Segment Start: Dataset entries

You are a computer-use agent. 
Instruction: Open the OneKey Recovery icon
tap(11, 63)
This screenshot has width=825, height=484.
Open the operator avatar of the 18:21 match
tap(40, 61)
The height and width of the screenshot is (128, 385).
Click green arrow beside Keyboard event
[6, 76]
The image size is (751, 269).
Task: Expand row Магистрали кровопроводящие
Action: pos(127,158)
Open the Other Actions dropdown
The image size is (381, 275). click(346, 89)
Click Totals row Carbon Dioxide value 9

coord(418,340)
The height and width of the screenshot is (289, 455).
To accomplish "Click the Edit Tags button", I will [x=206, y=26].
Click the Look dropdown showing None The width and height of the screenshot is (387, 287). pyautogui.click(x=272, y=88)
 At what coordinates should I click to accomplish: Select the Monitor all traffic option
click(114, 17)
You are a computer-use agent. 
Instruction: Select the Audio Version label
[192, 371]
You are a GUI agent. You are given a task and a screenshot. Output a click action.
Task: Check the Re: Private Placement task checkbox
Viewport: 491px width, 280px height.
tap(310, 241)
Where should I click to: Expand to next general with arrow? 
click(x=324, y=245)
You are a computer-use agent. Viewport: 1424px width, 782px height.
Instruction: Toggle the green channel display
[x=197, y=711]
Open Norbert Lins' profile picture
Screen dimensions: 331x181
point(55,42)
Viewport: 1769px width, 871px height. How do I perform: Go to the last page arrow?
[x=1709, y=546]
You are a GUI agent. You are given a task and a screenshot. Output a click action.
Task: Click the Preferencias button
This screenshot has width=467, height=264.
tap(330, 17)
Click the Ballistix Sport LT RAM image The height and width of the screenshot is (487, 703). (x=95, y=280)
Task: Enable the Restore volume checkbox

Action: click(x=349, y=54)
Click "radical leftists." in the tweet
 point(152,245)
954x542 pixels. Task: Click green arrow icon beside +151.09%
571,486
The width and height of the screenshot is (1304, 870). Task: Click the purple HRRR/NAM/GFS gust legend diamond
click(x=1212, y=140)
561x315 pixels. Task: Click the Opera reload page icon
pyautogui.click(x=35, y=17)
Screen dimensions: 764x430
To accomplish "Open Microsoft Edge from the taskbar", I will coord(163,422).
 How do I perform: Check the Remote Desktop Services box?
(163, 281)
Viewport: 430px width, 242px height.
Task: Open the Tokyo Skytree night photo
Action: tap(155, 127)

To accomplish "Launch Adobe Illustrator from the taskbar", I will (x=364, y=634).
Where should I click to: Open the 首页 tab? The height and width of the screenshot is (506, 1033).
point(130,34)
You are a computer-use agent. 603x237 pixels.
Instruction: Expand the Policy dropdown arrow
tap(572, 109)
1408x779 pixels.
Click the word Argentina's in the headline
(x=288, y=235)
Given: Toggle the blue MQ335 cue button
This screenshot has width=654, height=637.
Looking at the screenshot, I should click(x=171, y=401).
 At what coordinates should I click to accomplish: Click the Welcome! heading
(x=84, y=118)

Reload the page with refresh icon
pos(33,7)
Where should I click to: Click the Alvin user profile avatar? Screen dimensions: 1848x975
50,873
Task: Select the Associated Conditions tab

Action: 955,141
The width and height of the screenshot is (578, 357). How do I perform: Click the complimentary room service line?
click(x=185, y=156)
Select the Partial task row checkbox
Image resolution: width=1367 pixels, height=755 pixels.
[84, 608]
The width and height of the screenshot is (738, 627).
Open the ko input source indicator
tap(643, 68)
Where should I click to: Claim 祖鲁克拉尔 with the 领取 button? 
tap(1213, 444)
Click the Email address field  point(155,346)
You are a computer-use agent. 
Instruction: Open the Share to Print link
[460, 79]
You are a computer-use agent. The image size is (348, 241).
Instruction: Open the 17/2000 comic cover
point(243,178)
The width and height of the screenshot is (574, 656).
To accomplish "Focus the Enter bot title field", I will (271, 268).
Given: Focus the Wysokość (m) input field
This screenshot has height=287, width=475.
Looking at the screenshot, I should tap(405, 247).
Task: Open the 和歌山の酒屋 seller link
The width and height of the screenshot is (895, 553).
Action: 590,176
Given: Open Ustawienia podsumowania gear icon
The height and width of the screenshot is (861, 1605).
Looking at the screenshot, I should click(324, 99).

Segment End: Dataset entries

[Task to complete]:
Look at the entries above. Then set all of them down again exactly.

[Reply]:
You are a computer-use agent. 
Instruction: Open the OneKey Recovery icon
tap(11, 63)
This screenshot has width=825, height=484.
Open the operator avatar of the 18:21 match
tap(40, 61)
The height and width of the screenshot is (128, 385).
Click green arrow beside Keyboard event
[6, 76]
The image size is (751, 269).
Task: Expand row Магистрали кровопроводящие
Action: pos(127,158)
Open the Other Actions dropdown
The image size is (381, 275). click(346, 89)
Click Totals row Carbon Dioxide value 9

coord(418,340)
The height and width of the screenshot is (289, 455).
To accomplish "Click the Edit Tags button", I will [x=206, y=26].
Click the Look dropdown showing None The width and height of the screenshot is (387, 287). pyautogui.click(x=272, y=88)
 At what coordinates should I click to accomplish: Select the Monitor all traffic option
click(114, 17)
You are a computer-use agent. 
Instruction: Select the Audio Version label
[192, 371]
You are a GUI agent. You are given a task and a screenshot. Output a click action.
Task: Check the Re: Private Placement task checkbox
Viewport: 491px width, 280px height.
tap(310, 241)
Where should I click to: Expand to next general with arrow? 
click(x=324, y=245)
You are a computer-use agent. Viewport: 1424px width, 782px height.
Instruction: Toggle the green channel display
[x=197, y=711]
Open Norbert Lins' profile picture
Screen dimensions: 331x181
point(55,42)
Viewport: 1769px width, 871px height. How do I perform: Go to the last page arrow?
[x=1709, y=546]
You are a GUI agent. You are given a task and a screenshot. Output a click action.
Task: Click the Preferencias button
This screenshot has width=467, height=264.
tap(330, 17)
Click the Ballistix Sport LT RAM image The height and width of the screenshot is (487, 703). (x=95, y=280)
Task: Enable the Restore volume checkbox

Action: click(x=349, y=54)
Click "radical leftists." in the tweet
 point(152,245)
954x542 pixels. Task: Click green arrow icon beside +151.09%
571,486
The width and height of the screenshot is (1304, 870). Task: Click the purple HRRR/NAM/GFS gust legend diamond
click(x=1212, y=140)
561x315 pixels. Task: Click the Opera reload page icon
pyautogui.click(x=35, y=17)
Screen dimensions: 764x430
To accomplish "Open Microsoft Edge from the taskbar", I will coord(163,422).
 How do I perform: Check the Remote Desktop Services box?
(163, 281)
Viewport: 430px width, 242px height.
Task: Open the Tokyo Skytree night photo
Action: tap(155, 127)

To accomplish "Launch Adobe Illustrator from the taskbar", I will (x=364, y=634).
Where should I click to: Open the 首页 tab? The height and width of the screenshot is (506, 1033).
point(130,34)
You are a computer-use agent. 603x237 pixels.
Instruction: Expand the Policy dropdown arrow
tap(572, 109)
1408x779 pixels.
Click the word Argentina's in the headline
(x=288, y=235)
Given: Toggle the blue MQ335 cue button
This screenshot has width=654, height=637.
Looking at the screenshot, I should click(x=171, y=401).
 At what coordinates should I click to accomplish: Click the Welcome! heading
(x=84, y=118)

Reload the page with refresh icon
pos(33,7)
Where should I click to: Click the Alvin user profile avatar? Screen dimensions: 1848x975
50,873
Task: Select the Associated Conditions tab

Action: 955,141
The width and height of the screenshot is (578, 357). How do I perform: Click the complimentary room service line?
click(x=185, y=156)
Select the Partial task row checkbox
Image resolution: width=1367 pixels, height=755 pixels.
[84, 608]
The width and height of the screenshot is (738, 627).
Open the ko input source indicator
tap(643, 68)
Where should I click to: Claim 祖鲁克拉尔 with the 领取 button? 
tap(1213, 444)
Click the Email address field  point(155,346)
You are a computer-use agent. 
Instruction: Open the Share to Print link
[460, 79]
You are a computer-use agent. The image size is (348, 241).
Instruction: Open the 17/2000 comic cover
point(243,178)
The width and height of the screenshot is (574, 656).
To accomplish "Focus the Enter bot title field", I will (271, 268).
Given: Focus the Wysokość (m) input field
This screenshot has height=287, width=475.
Looking at the screenshot, I should tap(405, 247).
Task: Open the 和歌山の酒屋 seller link
The width and height of the screenshot is (895, 553).
Action: 590,176
Given: Open Ustawienia podsumowania gear icon
The height and width of the screenshot is (861, 1605).
Looking at the screenshot, I should click(324, 99).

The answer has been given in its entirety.